Reproduce the items from the beginning through the line containing "click(230, 383)", replacing "GUI agent" with "interface agent" and leaving everything else unchanged.
--- Start Input data ---
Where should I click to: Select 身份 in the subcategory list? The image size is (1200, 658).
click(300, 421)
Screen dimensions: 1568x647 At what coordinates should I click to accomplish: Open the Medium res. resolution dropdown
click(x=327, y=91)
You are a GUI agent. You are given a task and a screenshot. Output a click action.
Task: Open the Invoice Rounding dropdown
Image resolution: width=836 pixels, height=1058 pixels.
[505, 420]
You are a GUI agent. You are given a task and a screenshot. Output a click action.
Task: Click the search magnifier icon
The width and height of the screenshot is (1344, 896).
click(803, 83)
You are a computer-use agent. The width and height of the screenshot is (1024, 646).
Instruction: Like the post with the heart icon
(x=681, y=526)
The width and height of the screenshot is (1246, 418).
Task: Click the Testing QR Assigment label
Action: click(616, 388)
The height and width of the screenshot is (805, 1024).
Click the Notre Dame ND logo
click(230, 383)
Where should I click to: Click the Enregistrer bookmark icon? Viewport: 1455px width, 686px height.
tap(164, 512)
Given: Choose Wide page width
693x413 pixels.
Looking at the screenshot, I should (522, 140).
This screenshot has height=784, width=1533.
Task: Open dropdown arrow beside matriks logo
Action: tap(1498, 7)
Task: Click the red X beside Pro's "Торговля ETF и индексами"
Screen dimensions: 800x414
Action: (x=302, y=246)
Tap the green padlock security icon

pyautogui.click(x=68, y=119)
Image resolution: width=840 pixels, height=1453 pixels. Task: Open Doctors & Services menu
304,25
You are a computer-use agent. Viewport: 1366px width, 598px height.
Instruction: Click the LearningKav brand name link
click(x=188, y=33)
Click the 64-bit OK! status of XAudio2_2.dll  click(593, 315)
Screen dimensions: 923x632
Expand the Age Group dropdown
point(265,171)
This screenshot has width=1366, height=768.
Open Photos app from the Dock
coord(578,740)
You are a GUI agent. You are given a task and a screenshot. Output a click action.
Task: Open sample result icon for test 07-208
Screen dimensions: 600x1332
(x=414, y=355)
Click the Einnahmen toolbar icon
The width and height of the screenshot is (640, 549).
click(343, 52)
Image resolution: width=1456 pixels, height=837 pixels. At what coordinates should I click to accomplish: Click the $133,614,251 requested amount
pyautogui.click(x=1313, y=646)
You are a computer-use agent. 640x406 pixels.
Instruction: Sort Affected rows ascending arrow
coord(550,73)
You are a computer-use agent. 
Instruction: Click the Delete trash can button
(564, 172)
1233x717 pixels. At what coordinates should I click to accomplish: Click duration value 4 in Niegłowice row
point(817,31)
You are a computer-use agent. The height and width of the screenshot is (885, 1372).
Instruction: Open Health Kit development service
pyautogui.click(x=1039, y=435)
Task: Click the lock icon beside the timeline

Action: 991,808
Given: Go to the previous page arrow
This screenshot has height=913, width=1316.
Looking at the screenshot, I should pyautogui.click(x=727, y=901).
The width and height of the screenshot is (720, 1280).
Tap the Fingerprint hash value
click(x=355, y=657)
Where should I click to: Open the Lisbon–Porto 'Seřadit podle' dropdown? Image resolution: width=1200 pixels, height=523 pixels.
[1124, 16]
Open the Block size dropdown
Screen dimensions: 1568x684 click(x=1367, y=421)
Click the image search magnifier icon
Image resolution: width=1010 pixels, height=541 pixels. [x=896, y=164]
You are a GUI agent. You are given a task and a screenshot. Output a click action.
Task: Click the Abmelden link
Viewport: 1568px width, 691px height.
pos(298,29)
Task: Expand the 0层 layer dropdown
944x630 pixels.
--- End Input data ---
**Task solution:**
Where should I click to: Select 身份 in the subcategory list? The image size is (1200, 658).
click(300, 421)
Screen dimensions: 1568x647 At what coordinates should I click to accomplish: Open the Medium res. resolution dropdown
click(x=327, y=91)
You are a interface agent. You are given a task and a screenshot. Output a click action.
Task: Open the Invoice Rounding dropdown
Image resolution: width=836 pixels, height=1058 pixels.
[505, 420]
You are a interface agent. You are given a task and a screenshot. Output a click action.
Task: Click the search magnifier icon
The width and height of the screenshot is (1344, 896).
click(803, 83)
You are a computer-use agent. The width and height of the screenshot is (1024, 646).
Instruction: Like the post with the heart icon
(x=681, y=526)
The width and height of the screenshot is (1246, 418).
Task: Click the Testing QR Assigment label
Action: click(616, 388)
The height and width of the screenshot is (805, 1024).
Click the Notre Dame ND logo
click(230, 383)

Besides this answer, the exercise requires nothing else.